**EXERCISE REQUIREMENTS**
Take each line of the data that contains the string "Edit" and copy it.

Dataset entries
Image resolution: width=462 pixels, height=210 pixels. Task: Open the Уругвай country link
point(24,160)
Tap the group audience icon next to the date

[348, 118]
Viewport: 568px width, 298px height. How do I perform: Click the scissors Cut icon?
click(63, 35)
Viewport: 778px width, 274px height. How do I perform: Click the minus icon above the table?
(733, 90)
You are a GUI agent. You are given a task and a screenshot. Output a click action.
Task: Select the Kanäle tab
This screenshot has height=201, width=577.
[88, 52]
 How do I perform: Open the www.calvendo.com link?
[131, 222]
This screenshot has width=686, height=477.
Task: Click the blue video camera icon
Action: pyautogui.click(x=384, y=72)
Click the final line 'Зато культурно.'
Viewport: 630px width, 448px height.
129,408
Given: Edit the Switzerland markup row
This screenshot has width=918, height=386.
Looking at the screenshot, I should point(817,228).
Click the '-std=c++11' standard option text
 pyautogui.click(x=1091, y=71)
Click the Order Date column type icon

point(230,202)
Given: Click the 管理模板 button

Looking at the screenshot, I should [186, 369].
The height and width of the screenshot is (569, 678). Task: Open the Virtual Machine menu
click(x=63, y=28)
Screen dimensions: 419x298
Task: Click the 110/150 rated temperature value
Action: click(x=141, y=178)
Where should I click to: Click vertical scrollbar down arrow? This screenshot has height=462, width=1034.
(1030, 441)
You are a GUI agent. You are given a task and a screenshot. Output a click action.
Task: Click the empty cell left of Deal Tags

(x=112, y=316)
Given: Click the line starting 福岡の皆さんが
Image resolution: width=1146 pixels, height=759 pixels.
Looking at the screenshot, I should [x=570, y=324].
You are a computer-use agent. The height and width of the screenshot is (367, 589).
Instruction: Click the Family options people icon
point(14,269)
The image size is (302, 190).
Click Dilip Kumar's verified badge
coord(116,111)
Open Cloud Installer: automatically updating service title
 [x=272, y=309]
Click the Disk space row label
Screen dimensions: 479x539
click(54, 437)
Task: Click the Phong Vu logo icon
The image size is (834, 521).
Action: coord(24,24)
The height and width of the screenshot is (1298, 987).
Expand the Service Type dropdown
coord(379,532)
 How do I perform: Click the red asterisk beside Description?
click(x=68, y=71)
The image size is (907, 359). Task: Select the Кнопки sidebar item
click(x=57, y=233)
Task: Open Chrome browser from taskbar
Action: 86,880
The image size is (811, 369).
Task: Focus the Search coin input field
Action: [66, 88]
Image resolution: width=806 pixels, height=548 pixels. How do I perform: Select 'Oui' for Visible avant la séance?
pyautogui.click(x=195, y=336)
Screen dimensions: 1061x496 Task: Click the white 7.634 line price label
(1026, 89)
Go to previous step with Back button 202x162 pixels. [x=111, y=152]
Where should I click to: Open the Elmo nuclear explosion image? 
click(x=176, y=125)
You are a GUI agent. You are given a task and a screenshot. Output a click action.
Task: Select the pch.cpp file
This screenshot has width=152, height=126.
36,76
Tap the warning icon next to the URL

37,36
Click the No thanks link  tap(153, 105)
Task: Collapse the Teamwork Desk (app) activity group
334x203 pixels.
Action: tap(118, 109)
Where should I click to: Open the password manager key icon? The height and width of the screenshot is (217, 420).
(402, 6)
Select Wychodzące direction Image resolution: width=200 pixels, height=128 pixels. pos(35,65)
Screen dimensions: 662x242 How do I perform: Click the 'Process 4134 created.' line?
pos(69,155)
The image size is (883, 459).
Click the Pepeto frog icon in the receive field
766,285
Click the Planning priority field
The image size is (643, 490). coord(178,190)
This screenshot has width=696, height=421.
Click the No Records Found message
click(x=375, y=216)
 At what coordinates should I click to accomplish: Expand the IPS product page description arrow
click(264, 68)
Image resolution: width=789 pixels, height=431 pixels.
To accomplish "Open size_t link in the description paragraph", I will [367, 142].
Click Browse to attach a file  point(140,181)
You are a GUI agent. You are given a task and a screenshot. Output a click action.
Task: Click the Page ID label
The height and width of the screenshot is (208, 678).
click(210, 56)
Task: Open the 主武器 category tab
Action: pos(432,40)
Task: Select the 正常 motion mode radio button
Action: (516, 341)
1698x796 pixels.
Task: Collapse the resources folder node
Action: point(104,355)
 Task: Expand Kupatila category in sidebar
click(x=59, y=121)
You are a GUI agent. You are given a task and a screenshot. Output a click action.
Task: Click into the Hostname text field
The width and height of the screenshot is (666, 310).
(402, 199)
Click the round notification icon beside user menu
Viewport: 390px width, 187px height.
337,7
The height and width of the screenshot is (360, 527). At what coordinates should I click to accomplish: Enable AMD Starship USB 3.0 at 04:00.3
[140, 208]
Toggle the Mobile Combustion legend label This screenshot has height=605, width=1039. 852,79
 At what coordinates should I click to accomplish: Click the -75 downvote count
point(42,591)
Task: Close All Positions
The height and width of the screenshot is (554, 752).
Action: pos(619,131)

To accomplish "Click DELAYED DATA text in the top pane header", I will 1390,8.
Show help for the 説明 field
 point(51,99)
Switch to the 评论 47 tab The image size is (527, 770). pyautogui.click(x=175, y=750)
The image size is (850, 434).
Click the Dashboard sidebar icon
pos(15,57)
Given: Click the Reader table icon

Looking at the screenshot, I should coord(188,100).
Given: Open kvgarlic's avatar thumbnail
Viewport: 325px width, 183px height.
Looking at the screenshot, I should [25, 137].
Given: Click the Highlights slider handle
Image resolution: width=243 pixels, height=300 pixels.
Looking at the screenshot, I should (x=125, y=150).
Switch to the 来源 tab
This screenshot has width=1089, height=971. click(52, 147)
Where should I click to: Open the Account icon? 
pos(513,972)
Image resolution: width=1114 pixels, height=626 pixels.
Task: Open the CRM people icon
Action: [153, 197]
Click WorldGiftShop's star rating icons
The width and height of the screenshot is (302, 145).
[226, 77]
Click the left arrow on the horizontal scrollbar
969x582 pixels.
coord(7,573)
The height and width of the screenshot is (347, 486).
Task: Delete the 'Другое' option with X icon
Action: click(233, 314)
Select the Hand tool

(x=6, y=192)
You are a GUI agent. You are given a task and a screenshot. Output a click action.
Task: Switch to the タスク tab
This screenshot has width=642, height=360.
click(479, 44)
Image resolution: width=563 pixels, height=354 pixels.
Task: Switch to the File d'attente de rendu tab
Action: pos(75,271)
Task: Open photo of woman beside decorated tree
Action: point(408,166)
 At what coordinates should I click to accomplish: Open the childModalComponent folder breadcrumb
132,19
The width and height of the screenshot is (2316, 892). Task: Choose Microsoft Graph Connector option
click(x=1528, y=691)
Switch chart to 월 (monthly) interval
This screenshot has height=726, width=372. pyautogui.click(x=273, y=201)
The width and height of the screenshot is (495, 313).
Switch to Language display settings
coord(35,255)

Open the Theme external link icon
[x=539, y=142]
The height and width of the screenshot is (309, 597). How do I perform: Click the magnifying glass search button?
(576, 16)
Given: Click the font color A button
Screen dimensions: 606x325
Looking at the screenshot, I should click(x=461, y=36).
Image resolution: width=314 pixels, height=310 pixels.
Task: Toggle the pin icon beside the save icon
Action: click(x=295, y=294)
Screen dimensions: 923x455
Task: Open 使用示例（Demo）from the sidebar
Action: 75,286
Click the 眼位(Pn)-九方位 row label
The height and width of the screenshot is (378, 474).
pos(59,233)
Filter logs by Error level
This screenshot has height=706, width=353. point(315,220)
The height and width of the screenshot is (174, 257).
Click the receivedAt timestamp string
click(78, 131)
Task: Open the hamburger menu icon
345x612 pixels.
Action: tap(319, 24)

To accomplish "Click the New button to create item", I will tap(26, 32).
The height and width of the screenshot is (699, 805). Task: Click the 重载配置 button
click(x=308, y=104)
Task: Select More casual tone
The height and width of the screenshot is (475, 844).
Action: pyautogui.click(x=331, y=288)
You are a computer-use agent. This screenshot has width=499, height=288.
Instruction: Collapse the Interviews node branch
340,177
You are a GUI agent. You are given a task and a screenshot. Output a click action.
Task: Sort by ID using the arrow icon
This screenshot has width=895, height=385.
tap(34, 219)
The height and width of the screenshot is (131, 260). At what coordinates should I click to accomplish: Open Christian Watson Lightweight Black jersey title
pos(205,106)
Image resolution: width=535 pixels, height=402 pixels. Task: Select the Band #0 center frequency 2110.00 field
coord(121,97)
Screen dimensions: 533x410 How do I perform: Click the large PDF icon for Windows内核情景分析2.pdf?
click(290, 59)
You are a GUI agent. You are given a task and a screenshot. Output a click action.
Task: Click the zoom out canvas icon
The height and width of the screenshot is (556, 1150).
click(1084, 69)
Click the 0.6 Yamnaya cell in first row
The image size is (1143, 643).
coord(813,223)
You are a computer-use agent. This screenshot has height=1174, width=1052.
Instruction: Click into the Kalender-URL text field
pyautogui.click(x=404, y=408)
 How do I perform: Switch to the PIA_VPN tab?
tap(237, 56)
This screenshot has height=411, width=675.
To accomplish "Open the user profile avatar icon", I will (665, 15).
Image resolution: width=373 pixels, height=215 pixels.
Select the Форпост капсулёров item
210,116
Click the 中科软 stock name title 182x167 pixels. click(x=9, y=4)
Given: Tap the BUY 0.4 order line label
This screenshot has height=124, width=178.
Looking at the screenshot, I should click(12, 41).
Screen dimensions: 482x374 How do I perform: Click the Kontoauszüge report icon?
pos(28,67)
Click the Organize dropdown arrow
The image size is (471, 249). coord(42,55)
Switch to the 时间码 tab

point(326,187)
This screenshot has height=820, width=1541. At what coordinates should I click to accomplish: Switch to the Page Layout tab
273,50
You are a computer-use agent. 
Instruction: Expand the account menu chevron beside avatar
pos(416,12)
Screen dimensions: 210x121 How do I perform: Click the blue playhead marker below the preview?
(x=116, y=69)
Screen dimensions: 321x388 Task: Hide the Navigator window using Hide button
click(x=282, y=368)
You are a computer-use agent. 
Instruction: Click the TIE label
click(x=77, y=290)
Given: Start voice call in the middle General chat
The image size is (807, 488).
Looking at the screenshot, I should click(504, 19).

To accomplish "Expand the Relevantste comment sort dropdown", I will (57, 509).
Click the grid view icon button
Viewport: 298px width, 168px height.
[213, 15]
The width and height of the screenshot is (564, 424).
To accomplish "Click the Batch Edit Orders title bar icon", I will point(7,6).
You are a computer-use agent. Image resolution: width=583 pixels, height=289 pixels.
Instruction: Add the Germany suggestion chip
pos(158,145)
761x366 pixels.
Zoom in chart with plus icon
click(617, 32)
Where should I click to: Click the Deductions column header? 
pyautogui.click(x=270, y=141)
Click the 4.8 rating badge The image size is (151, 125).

**ANSWER TO THIS TASK**
Given: Edit the Switzerland markup row
To accomplish "Click the Batch Edit Orders title bar icon", I will point(7,6).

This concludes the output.